Roy is being Roy. He never backed down as a player and he is the same now. While others might have buried the hatchet with Sir Alex, he has stuck to his guns.
That's just how he is. He's an abrasive personality who always speaks his mind.
In the dressing room, he would shout at you if he didn't like the colour of your pants. Roy was never wrong, and he would never lose an argument.
But he is not going to win a war of words with Sir Alex, and he risks tarnishing his reputation with United fans.
He is still rightly adored for his performances on the pitch, but I don't think he'll find too many people siding with him now. Maybe he doesn't care.
People have their opinions about Sir Alex. He can be ruthless, no doubt, but when his approach brings you 12 Premier League titles you can hardly complain.
As a direct beneficiary of that, Roy should know. Yes, Sir Alex would not have won without great players like Roy, but time and again he has rebuilt his side over two decades of success.
He has never been reliant on individuals, and has been quick to dispense with those in danger of overshadowing the team - like Roy in 2005.
Roy was wide of the mark with his comments about Sir Alex exerting power over other managers, especially his former players.
What he sees as Sir Alex controlling people is actually just respect for him.
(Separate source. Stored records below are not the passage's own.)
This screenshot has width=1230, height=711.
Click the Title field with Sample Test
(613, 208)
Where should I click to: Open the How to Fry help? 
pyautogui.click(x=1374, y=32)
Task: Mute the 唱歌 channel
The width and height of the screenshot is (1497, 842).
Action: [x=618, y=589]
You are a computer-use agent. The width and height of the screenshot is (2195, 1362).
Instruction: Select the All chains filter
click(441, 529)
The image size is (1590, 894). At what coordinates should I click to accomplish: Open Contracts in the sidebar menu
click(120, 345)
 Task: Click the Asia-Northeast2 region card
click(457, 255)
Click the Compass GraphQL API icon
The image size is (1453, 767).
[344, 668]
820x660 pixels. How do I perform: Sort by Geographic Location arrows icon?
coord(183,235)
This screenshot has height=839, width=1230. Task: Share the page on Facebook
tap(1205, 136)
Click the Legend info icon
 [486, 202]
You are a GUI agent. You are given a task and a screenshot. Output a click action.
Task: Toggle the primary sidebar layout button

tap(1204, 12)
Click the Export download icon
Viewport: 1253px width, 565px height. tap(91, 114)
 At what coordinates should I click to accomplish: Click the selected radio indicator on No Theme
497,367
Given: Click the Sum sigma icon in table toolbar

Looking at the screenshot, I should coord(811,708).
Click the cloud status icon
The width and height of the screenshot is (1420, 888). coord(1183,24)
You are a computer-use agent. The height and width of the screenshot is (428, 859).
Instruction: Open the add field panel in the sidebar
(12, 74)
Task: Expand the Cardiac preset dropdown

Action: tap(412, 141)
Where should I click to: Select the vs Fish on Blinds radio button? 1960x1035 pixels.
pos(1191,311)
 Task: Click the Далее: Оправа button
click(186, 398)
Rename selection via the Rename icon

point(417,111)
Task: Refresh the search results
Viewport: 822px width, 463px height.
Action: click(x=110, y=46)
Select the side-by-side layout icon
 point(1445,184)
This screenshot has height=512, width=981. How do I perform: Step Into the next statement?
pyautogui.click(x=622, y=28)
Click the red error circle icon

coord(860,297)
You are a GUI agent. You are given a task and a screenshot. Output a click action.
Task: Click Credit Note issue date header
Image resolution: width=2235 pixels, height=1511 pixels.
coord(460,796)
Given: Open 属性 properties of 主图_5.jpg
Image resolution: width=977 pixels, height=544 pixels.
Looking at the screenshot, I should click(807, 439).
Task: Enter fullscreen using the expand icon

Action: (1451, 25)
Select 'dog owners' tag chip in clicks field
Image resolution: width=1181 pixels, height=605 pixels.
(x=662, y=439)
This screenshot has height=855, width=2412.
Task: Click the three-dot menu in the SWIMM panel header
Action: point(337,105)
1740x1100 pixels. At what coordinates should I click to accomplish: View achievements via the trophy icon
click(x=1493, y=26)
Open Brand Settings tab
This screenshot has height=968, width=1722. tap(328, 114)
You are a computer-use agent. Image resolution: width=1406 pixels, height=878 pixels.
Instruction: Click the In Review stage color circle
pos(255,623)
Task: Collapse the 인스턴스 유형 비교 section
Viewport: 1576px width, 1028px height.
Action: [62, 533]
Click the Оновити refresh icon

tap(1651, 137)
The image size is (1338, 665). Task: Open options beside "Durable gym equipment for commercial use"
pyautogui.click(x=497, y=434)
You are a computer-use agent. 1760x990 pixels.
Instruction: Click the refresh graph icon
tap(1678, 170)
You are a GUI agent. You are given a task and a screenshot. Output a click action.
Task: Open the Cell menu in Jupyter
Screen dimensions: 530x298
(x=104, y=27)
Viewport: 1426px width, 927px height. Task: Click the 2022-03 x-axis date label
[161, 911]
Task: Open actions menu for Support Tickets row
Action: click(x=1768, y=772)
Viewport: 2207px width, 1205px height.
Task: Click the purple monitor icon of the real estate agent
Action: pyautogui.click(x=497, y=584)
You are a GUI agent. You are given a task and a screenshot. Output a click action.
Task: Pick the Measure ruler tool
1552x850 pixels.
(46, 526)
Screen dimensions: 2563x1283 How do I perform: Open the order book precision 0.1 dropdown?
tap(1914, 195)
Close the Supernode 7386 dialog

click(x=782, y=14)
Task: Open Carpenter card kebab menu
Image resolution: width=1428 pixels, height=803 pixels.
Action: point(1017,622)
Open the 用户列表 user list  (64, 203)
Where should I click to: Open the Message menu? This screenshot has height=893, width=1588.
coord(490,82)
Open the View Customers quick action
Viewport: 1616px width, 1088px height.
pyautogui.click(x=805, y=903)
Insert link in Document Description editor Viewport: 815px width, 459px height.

Virtually every player who has featured under Sir Alex respects his achievements and what he has done for their careers. Why should players who go on to manage be any different?
Furthermore, Sir Alex is generous with his help and advice to new managers, and that is where Roy risks looking like a hypocrite.
He was quick to exploit his Old Trafford connection when he was at Sunderland, when he signed the likes of Kieran Richardson, Phil Bardsley and Liam Miller from United and took Jonny Evans and Danny Simpson on loan.
Speaking personally, I know I have been accused of being biased towards Sir Alex and Roy might have something to say about that.
But all I am doing is speaking honestly from the heart, and it would be strange not to have positive feelings about a manager who helped turn me into a Premier League champion.
I respect his achievements, his methods and the way he helped me further myself as a footballer. But Sir Alex has never made any attempt to control me since I left the club. Why would he?
In the past, Roy has criticised former players who have gone on to work in the media, and now he is doing just that.
I wouldn't question his management record, as it is an incredibly difficult job that I would not fancy doing myself. But the way his career has gone suggests that Roy might benefit from showing more humility in future.